--- BEGIN ---
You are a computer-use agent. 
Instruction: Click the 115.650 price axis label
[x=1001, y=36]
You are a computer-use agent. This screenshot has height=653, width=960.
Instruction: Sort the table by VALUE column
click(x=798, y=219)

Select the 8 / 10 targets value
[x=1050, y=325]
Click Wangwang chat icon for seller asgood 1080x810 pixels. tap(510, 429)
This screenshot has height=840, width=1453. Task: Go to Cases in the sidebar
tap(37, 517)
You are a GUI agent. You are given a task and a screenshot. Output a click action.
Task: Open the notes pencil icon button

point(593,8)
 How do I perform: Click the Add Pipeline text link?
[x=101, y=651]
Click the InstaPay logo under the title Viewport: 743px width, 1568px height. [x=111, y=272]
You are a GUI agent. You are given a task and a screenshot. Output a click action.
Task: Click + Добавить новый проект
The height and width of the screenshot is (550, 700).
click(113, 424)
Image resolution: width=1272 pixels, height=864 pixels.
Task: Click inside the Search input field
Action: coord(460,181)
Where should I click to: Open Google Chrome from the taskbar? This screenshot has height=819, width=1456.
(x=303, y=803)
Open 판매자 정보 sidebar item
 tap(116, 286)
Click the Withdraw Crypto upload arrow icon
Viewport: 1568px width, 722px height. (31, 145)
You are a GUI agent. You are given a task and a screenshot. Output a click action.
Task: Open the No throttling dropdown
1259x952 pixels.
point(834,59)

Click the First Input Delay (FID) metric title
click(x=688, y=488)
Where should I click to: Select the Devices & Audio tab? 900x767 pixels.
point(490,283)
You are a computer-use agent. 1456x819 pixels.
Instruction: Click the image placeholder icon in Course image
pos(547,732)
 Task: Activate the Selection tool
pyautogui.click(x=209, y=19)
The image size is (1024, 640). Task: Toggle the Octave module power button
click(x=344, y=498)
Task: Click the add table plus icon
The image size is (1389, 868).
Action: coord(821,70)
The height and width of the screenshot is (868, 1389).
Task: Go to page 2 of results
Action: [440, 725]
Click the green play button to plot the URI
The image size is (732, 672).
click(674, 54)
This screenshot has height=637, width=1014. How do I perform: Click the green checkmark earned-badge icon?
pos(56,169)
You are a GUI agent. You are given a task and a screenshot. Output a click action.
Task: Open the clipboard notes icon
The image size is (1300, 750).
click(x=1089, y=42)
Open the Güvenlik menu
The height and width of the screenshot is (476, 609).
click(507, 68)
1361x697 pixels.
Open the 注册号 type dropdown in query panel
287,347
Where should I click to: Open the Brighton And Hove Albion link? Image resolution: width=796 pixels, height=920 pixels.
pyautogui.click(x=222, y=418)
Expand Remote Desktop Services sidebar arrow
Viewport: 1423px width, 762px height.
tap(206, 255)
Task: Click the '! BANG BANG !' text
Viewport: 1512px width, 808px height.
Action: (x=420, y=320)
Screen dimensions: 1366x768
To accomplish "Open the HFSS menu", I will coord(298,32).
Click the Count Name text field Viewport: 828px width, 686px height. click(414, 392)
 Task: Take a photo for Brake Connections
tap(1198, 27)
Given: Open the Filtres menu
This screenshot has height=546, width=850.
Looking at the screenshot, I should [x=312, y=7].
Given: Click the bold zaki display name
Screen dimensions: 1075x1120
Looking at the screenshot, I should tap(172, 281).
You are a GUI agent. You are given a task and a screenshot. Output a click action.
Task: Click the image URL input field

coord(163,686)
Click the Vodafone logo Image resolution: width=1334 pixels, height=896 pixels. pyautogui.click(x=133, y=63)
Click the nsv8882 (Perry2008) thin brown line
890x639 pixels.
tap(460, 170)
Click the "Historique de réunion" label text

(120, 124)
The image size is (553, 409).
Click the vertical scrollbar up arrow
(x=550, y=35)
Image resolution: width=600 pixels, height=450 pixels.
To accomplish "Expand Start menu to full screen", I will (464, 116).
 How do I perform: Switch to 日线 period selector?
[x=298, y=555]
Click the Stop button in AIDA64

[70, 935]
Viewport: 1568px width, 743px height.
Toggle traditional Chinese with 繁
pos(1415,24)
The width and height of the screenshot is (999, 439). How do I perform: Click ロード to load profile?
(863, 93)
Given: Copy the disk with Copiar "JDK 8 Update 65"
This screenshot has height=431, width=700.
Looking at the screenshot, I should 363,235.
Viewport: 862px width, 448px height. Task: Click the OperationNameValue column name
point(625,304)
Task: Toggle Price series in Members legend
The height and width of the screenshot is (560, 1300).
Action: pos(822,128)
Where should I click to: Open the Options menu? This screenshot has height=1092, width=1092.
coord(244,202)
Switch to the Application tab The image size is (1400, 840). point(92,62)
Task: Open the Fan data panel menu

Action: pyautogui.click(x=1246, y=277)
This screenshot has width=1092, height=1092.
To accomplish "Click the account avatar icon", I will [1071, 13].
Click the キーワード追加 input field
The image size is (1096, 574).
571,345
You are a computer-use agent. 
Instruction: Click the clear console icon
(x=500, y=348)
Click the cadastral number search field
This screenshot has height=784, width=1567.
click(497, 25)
--- END ---
§ **What needs to be done**
Please substitute "GUI assistant" for every "GUI agent" in the listing above, and reproduce the whole listing with nothing else changed.

§ **Final result**
You are a computer-use agent. 
Instruction: Click the 115.650 price axis label
[x=1001, y=36]
You are a computer-use agent. This screenshot has height=653, width=960.
Instruction: Sort the table by VALUE column
click(x=798, y=219)

Select the 8 / 10 targets value
[x=1050, y=325]
Click Wangwang chat icon for seller asgood 1080x810 pixels. tap(510, 429)
This screenshot has height=840, width=1453. Task: Go to Cases in the sidebar
tap(37, 517)
You are a GUI assistant. You are given a task and a screenshot. Output a click action.
Task: Open the notes pencil icon button

point(593,8)
 How do I perform: Click the Add Pipeline text link?
[x=101, y=651]
Click the InstaPay logo under the title Viewport: 743px width, 1568px height. [x=111, y=272]
You are a GUI assistant. You are given a task and a screenshot. Output a click action.
Task: Click + Добавить новый проект
The height and width of the screenshot is (550, 700).
click(113, 424)
Image resolution: width=1272 pixels, height=864 pixels.
Task: Click inside the Search input field
Action: coord(460,181)
Where should I click to: Open Google Chrome from the taskbar? This screenshot has height=819, width=1456.
(x=303, y=803)
Open 판매자 정보 sidebar item
 tap(116, 286)
Click the Withdraw Crypto upload arrow icon
Viewport: 1568px width, 722px height. (31, 145)
You are a GUI assistant. You are given a task and a screenshot. Output a click action.
Task: Open the No throttling dropdown
1259x952 pixels.
point(834,59)

Click the First Input Delay (FID) metric title
click(x=688, y=488)
Where should I click to: Select the Devices & Audio tab? 900x767 pixels.
point(490,283)
You are a computer-use agent. 1456x819 pixels.
Instruction: Click the image placeholder icon in Course image
pos(547,732)
 Task: Activate the Selection tool
pyautogui.click(x=209, y=19)
The image size is (1024, 640). Task: Toggle the Octave module power button
click(x=344, y=498)
Task: Click the add table plus icon
The image size is (1389, 868).
Action: coord(821,70)
The height and width of the screenshot is (868, 1389).
Task: Go to page 2 of results
Action: [440, 725]
Click the green play button to plot the URI
The image size is (732, 672).
click(674, 54)
This screenshot has height=637, width=1014. How do I perform: Click the green checkmark earned-badge icon?
pos(56,169)
You are a GUI assistant. You are given a task and a screenshot. Output a click action.
Task: Open the clipboard notes icon
The image size is (1300, 750).
click(x=1089, y=42)
Open the Güvenlik menu
The height and width of the screenshot is (476, 609).
click(507, 68)
1361x697 pixels.
Open the 注册号 type dropdown in query panel
287,347
Where should I click to: Open the Brighton And Hove Albion link? Image resolution: width=796 pixels, height=920 pixels.
pyautogui.click(x=222, y=418)
Expand Remote Desktop Services sidebar arrow
Viewport: 1423px width, 762px height.
tap(206, 255)
Task: Click the '! BANG BANG !' text
Viewport: 1512px width, 808px height.
Action: (x=420, y=320)
Screen dimensions: 1366x768
To accomplish "Open the HFSS menu", I will coord(298,32).
Click the Count Name text field Viewport: 828px width, 686px height. click(414, 392)
 Task: Take a photo for Brake Connections
tap(1198, 27)
Given: Open the Filtres menu
This screenshot has height=546, width=850.
Looking at the screenshot, I should [x=312, y=7].
Given: Click the bold zaki display name
Screen dimensions: 1075x1120
Looking at the screenshot, I should tap(172, 281).
You are a GUI assistant. You are given a task and a screenshot. Output a click action.
Task: Click the image URL input field

coord(163,686)
Click the Vodafone logo Image resolution: width=1334 pixels, height=896 pixels. pyautogui.click(x=133, y=63)
Click the nsv8882 (Perry2008) thin brown line
890x639 pixels.
tap(460, 170)
Click the "Historique de réunion" label text

(120, 124)
The image size is (553, 409).
Click the vertical scrollbar up arrow
(x=550, y=35)
Image resolution: width=600 pixels, height=450 pixels.
To accomplish "Expand Start menu to full screen", I will (464, 116).
 How do I perform: Switch to 日线 period selector?
[x=298, y=555]
Click the Stop button in AIDA64

[70, 935]
Viewport: 1568px width, 743px height.
Toggle traditional Chinese with 繁
pos(1415,24)
The width and height of the screenshot is (999, 439). How do I perform: Click ロード to load profile?
(863, 93)
Given: Copy the disk with Copiar "JDK 8 Update 65"
This screenshot has height=431, width=700.
Looking at the screenshot, I should 363,235.
Viewport: 862px width, 448px height. Task: Click the OperationNameValue column name
point(625,304)
Task: Toggle Price series in Members legend
The height and width of the screenshot is (560, 1300).
Action: pos(822,128)
Where should I click to: Open the Options menu? This screenshot has height=1092, width=1092.
coord(244,202)
Switch to the Application tab The image size is (1400, 840). point(92,62)
Task: Open the Fan data panel menu

Action: pyautogui.click(x=1246, y=277)
This screenshot has width=1092, height=1092.
To accomplish "Click the account avatar icon", I will [1071, 13].
Click the キーワード追加 input field
The image size is (1096, 574).
571,345
You are a computer-use agent. 
Instruction: Click the clear console icon
(x=500, y=348)
Click the cadastral number search field
This screenshot has height=784, width=1567.
click(497, 25)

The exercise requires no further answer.